The talks by the two big desktop graphics hardware vendors gave me some interesting insight into how much more goes into creating a good VR experience than one might think. I already knew that creating content for VR requires new thinking. You can't just take any game mechanics and make a straight port. But I had not realized how much work there has been on the graphics hardware and drivers to support VR well.
The first talk was by Nathan Reed of nVidia and Dean Beeler of Oculus, and the second one was by Layla Mah of AMD. What hit me was that although their presentation styles were different, the information in their talks was very similar. Apparently both nVidia and AMD have implemented very similar features in their graphics drivers to support VR.
So why do they even need to update their drivers to support VR at all? Can't you just render a right eye and a left eye view and be done with it? That's definitely possible, but the main problem is that for VR, it is extremely important to keep latency as low as possible. If you move your head, the display has to be updated as soon as possible, or there is a great risk that the user gets sick. You can get motion sickness after only a couple of seconds of high latency rendering, and it can stay for hours. To avoid this, they say "movement to photons" should be below 20 milliseconds. Traditionally graphics drivers have been optimized for throughput, not for low latency, which is why they had to implement new features to make VR painless.
With a screen update frequency of 60 Hz (as on the Samsung Gear VR), one frame is approximately 17 milliseconds. Traditionally you start rendering right after one vblank, and if you're rendering fast enough the result will be visible after the next vblank 17 milliseconds later. That is dangerously close to the 20 millisecond limit, so if there is any frame rate hickup, you'll easily be over the limit. If I understood it correctly, Mah even suggested a limit of 10 milliseconds, which would be impossible to do if you read out the head orientation right after a vsync and rendered a scene with that camera rotation. In this case the head may have moved too much before the user sees the new frame one vsync later.

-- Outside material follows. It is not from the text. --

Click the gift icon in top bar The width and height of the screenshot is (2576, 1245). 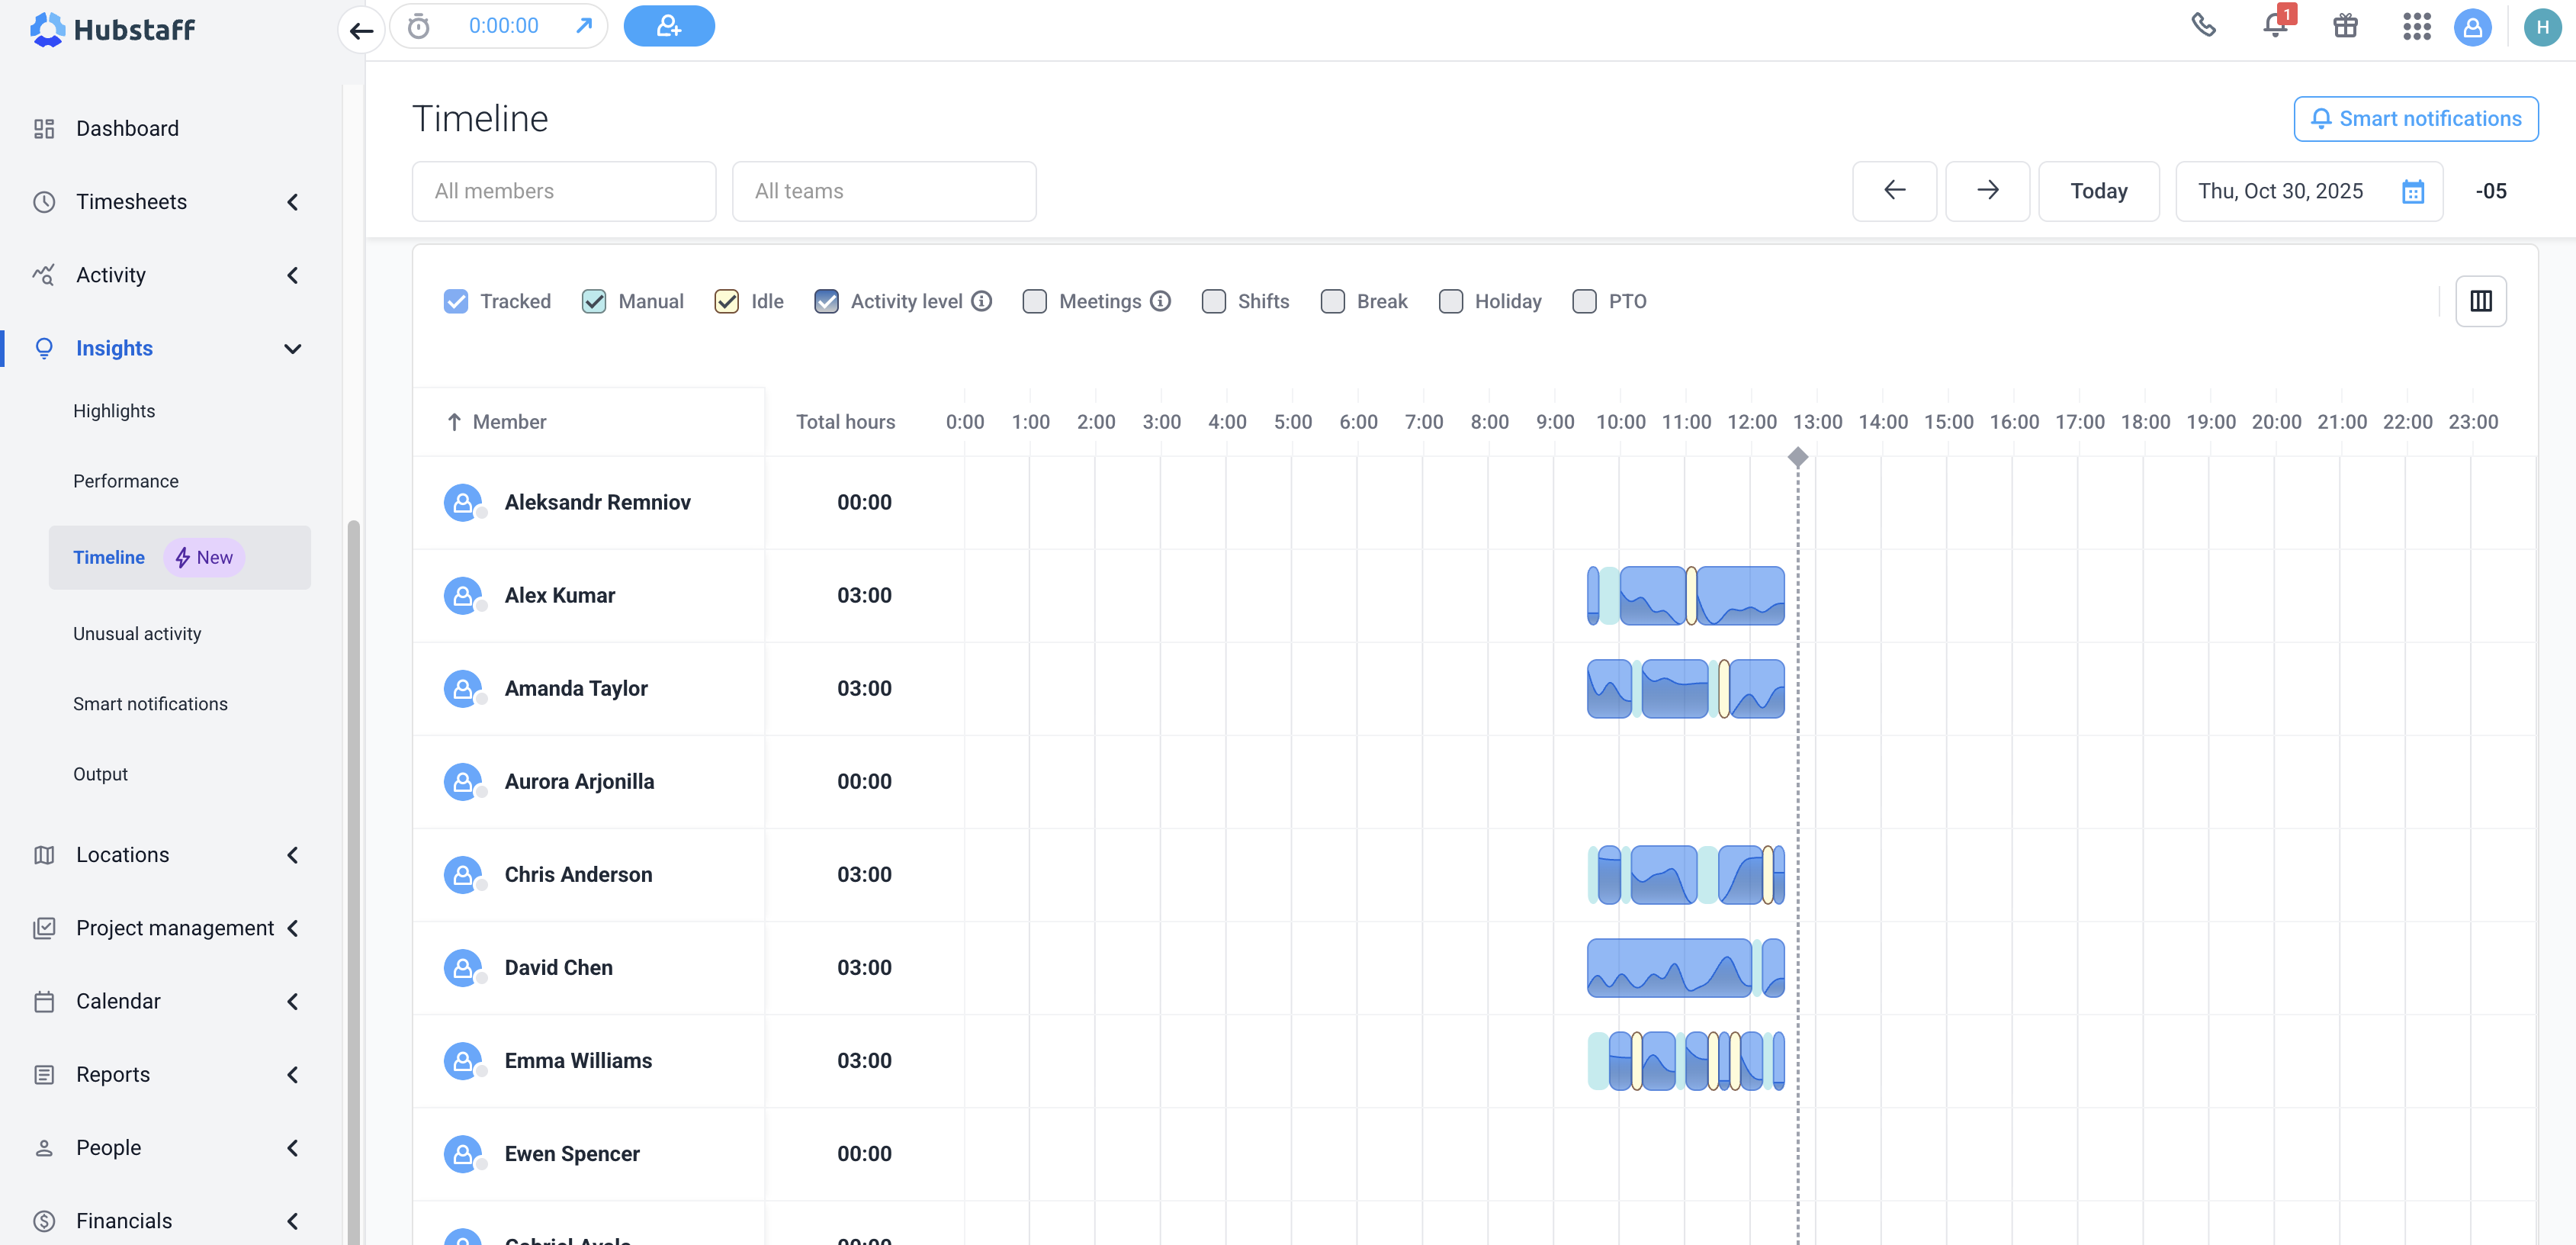[x=2345, y=27]
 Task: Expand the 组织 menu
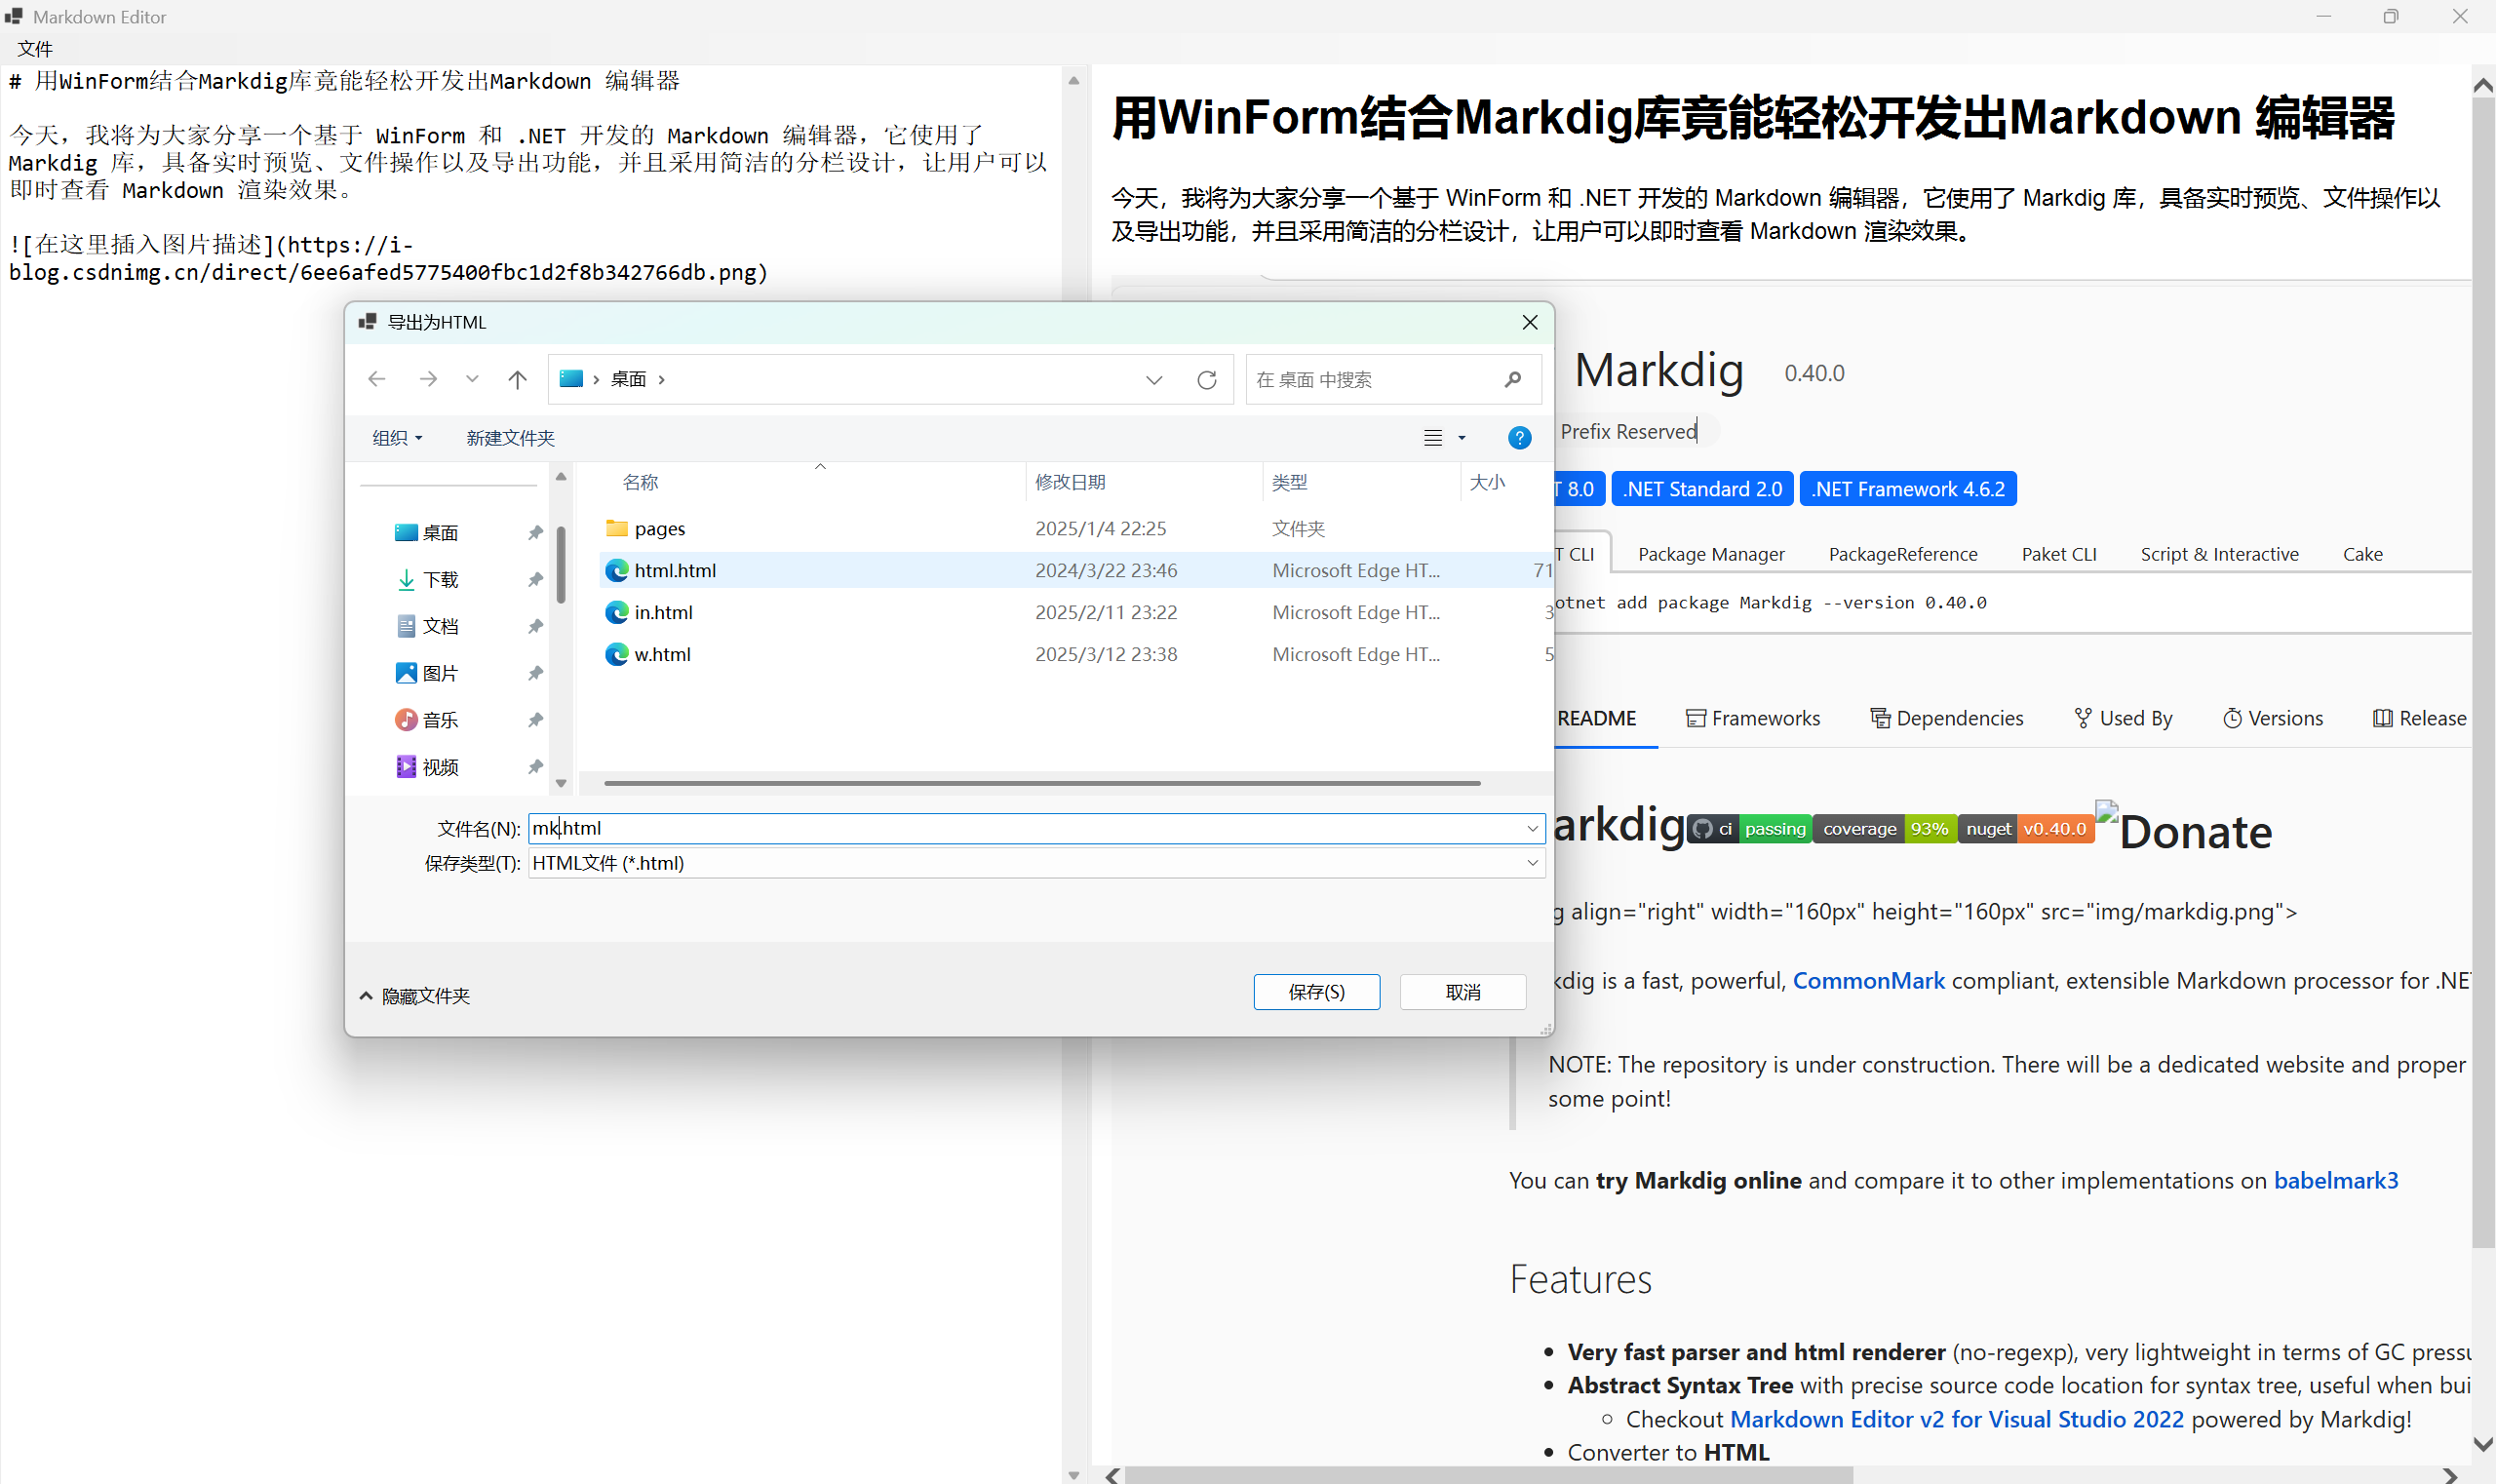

The solution to this is asynchronous timewarp. It works like this: You get the head orientation right before rendering the scene. Then you render the scene to a frame buffer that is slightly larger than what will be visible. This is the main rendering and can take several milliseconds, under which the user's head may move. Then you get the head orientation again and warp the rendered image to adjust for the new head orientation. (This warping reminded me of good old Quicktime VR, but of course you don't need to render a full 360 degree panorama for asynchronous timewarp.)
To enable asynchronous timewarp without requiring the CPU to wait until right before vsync to issue the draw calls for the warping, the graphics card vendors implemented late latching. Late latching allows the CPU to update constant buffers in the GPU after the draw calls have been submitted. So you can queue up the warping draw calls so they will run after the scene rendering, but keep on updating the head rotation matrices continuously. So when the CPU finally executes the warping, it will use the latest values.
I suppose late latching should be useful not only for head rotation, but also to get low latency when using hand tracking systems such as Leap Motion or Sixense STEM, so the GPU renders the user's hand late as possible.
A lot of the complexity of all this comes from the old fashioned way that displays work. Even if nothing has changed on the screen, the display updates at a fixed frequency just like an old CRT. And just like on an old CRT, you have to wait for the next vsync before your latest frame buffer can be visible (unless you accept tearing of course). There are displays that get rid of this heritage (using nVidia's G-Sync and AMD's Freesync) but none of them are used for VR.
Also, late latching doesn't help if your scene rendering takes more than one frame. In that case, you would want the asynchronous timewarp to run right before vsync even if the new frame isn't ready yet, reusing the frame buffer from the previous finished rendering, so you at least get the rotation updated if not the position and moving objects. This requires the graphics driver to be able to preempt the current rendering and run the timewarp before switching back to the original rendering (like task switching on the CPU). Both AMD and nVidia mentioned this in their talks, so apparently they are working on it. Both of them also mentioned the possibility to use two graphics cards, one for each eye, and submit the same draw calls to both of them, instead of doing very much the same calls twice. That's only useful if you have two graphics cards, but it seems they're working on making this possible with a single GPU too.
I saw a comment somewhere that all of these solutions and workarounds are temporary, and in the future we will not have to worry about frame rate because GPUs will be fast enough to always render at a high frame rate... I wouldn't hold my breath. For the foreseeable future, artists won't think the state of the art consumer graphics cards are good enough for everything they want to do. And until then, these tricks are useful to squeeze as much as possible out of the GPU when doing VR.